Extrait fourni:
═══

Liliana Segre est une survivante de l’Holocauste. Elle avait 13 ans lorsqu’elle a été envoyée dans les camps de la mort à Auschwitz, où ont été tués son père et ses grands-parents. Elle en a 89 aujourd’hui.

Cette dame élégante a été nommée sénatrice à vie en Italie, en janvier 2018. Depuis qu’elle a suggéré que le parlement italien mette sur pied un comité pour combattre le racisme et l’incitation à la haine, elle reçoit au quotidien, depuis quelques jours, jusqu’à 200 messages antisémites sur les réseaux sociaux.

PHOTO ARCHIVES ASSOCIATED PRESS

Liliana Segre

Certaines de ces menaces sont si sérieuses, rapportait cette semaine le quotidien italien La Repubblica, que Liliana Segre a été placée sous protection policière par le préfet de Milan, sa ville natale. Une survivante de la Shoah menacée de mort sur les réseaux sociaux… parce qu’elle combat la haine. On en est là.

Cette semaine, Twitter m’a rappelé que depuis 10 ans je suis inscrit à son réseau social — qui a d’ailleurs pris son véritable envol en 2009. Dix ans où j’ai vu cette plateforme se transformer, dans son essence, de lieu d’échange convivial en déversoir de fiel.

Il y a 10 ans, grâce au #FF « Follow Friday », on incitait les abonnés à suivre un compte Twitter que l’on jugeait intéressant. Aujourd’hui, je passe plus de temps à masquer ou bloquer les comptes d’inconnus qui m’insultent à divers degrés qu’à rédiger des gazouillis. C’est d’ailleurs la raison pour laquelle ma page Facebook est privée.

Si les réseaux sociaux — en particulier Twitter — restent pour moi une mine d’information incontournable et un fil de presse indispensable, ce n’est plus la joyeuse communauté d’esprit qui m’a séduit à ses débuts. Je me passerais bien, si ce n’était du travail, de ce que ce réseau social est devenu. C’est-à-dire un lieu de clivage entre gens aux antipodes les uns des autres : nationalistes et multiculturalistes, gauche et droite, baby-boomers (qui traitent les milléniaux de « petits lapins ») et milléniaux (qui ont popularisé l’expression « Ok Boomer »).

═══

Données fournies:

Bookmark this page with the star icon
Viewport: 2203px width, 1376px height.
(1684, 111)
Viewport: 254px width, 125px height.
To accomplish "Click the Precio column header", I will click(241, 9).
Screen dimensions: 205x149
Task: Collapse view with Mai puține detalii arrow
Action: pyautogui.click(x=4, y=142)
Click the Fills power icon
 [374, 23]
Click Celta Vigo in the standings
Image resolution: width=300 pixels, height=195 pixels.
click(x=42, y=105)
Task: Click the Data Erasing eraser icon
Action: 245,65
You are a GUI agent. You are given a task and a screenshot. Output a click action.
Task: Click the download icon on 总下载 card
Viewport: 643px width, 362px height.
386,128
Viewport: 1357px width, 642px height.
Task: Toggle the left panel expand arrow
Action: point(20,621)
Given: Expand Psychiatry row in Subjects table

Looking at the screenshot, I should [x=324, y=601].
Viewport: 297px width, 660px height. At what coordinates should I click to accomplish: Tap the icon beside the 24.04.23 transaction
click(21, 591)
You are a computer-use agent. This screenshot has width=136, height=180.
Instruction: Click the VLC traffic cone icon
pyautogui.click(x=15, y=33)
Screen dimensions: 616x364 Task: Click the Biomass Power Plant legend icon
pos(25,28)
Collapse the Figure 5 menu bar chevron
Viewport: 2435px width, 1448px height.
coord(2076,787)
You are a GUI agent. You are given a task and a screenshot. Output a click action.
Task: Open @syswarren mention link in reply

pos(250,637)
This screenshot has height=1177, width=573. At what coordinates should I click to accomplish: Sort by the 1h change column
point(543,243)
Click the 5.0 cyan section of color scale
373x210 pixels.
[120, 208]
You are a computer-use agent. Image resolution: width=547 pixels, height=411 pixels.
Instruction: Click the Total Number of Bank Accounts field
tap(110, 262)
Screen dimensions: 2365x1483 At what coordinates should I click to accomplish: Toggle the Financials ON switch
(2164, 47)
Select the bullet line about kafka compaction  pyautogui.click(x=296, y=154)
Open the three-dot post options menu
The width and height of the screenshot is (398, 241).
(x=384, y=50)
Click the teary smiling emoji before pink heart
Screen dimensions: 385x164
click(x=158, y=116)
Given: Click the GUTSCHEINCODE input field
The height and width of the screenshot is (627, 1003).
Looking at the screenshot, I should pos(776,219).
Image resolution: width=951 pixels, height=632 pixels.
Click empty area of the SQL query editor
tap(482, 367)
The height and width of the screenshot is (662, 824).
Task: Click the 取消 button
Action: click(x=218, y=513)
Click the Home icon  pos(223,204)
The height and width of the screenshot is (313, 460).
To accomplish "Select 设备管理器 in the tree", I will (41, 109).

═══

Consigne 1: Dans l'extrait, quelles paires de groupes opposés l'auteur cite-t-il pour décrire le clivage sur le réseau social ?
Consigne 2: Reprenez le passage de l'extrait allant de "PHOTO ARCHIVES ASSOCIATED" à "On en est là." en changeant "Milan" en "Rome".
Consigne 3: D'après l'extrait, combien de messages antisémites Liliana Segre reçoit-elle chaque jour sur les réseaux sociaux ?

Réponse 1: Nationalistes et multiculturalistes ; gauche et droite ; baby-boomers et milléniaux.

Réponse 2:
PHOTO ARCHIVES ASSOCIATED PRESS

Liliana Segre

Certaines de ces menaces sont si sérieuses, rapportait cette semaine le quotidien italien La Repubblica, que Liliana Segre a été placée sous protection policière par le préfet de Rome, sa ville natale. Une survivante de la Shoah menacée de mort sur les réseaux sociaux… parce qu’elle combat la haine. On en est là.

Réponse 3: Jusqu'à 200 messages antisémites par jour.